The first thing to catch our eye as we entered the village was the digital display which proclaimed a radiation level of 0.008 millirems.

"We don't know if that's the real figure or not," grumbled Nam Ki-Dong, deputy chairman of the Hyoam Resettlement Committee. The display was hurriedly erected by the power corporation in April 1989 for the purpose of monitoring radiation levels.

"Who's going to trust them when they secretly bury radioactive rubbish and then say there's no contamination?" Nam continued. The 178 households of Hyoam village, who want to move away from the Kori plant, have little confidence in the Korea Electric Power Corporation.

From the end of 1988 through to the following April, yellow drums filled with waste, protective clothing, gloves, and other rubbish from the power plant were discovered buried in the hills and in the remains of an industrial reservoir in the village. On a tip-off from one of the plant employees, the whole village turned out to dig up the secretly buried waste. The power corporation continues to insist that the material is not radioactive. This has been confirmed regarding a portion of the material; the rest of it is currently being analyzed by the Ministry of Science.

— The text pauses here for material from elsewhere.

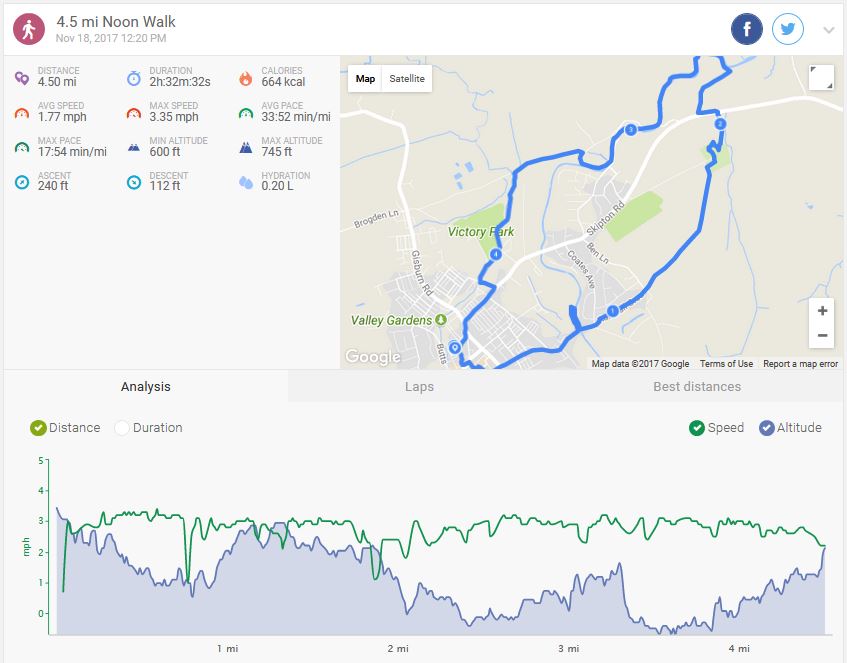Zoom out on the map
This screenshot has width=847, height=663.
pos(822,336)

On April 12, 1989, over a thousand angry people, including those from the nearby village of Kilcheon, loaded the drums onto their tractors and held a demonstration outside the Kori plant. Five men including the chairman of the Kilcheon resettlement committee were arrested and charged with obstructing the operations of the plant.

"It's not that I oppose all nuclear power plants, it's just that I don't want to live next to one that has such a slapdash attitude to safety as this." Nam himself was found guilty and is currently appealing the verdict. The demands of the residents near Kori do not stop with resettlement. In June 1989, approximately three hundred villagers received medical examinations at the power corporation's Hanil Hospital, situated on the company housing estate. The results showed no incidence of radiation-linked diseases, but Nam dismisses the examinations as careless and far from accurate. Not only were people's weights and heights recorded incorrectly in a number of cases, but Nam also claims that results were produced for people who had not even been examined.

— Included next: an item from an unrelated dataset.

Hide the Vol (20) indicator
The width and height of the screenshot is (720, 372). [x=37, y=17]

The same animosity could be seen between corporation officials and local residents in Seongsan, where the Yeonggwang plant was blamed for a child's deformed ankles and the miscarriage of two anencephalic babies. If anything the reaction against the power corporation was even stronger there.

"The fact is that children with defects appeared after their fathers had worked at a nuclear power plant. Everything has a cause, and in this case, we think radiation is the cause. It's the people from the corporation who are being one-sided, with their insistence on fixing compensation at a level that suits them," said Kim Sang-Il, chairman of the Seongsan Resettlement and Budget Committee.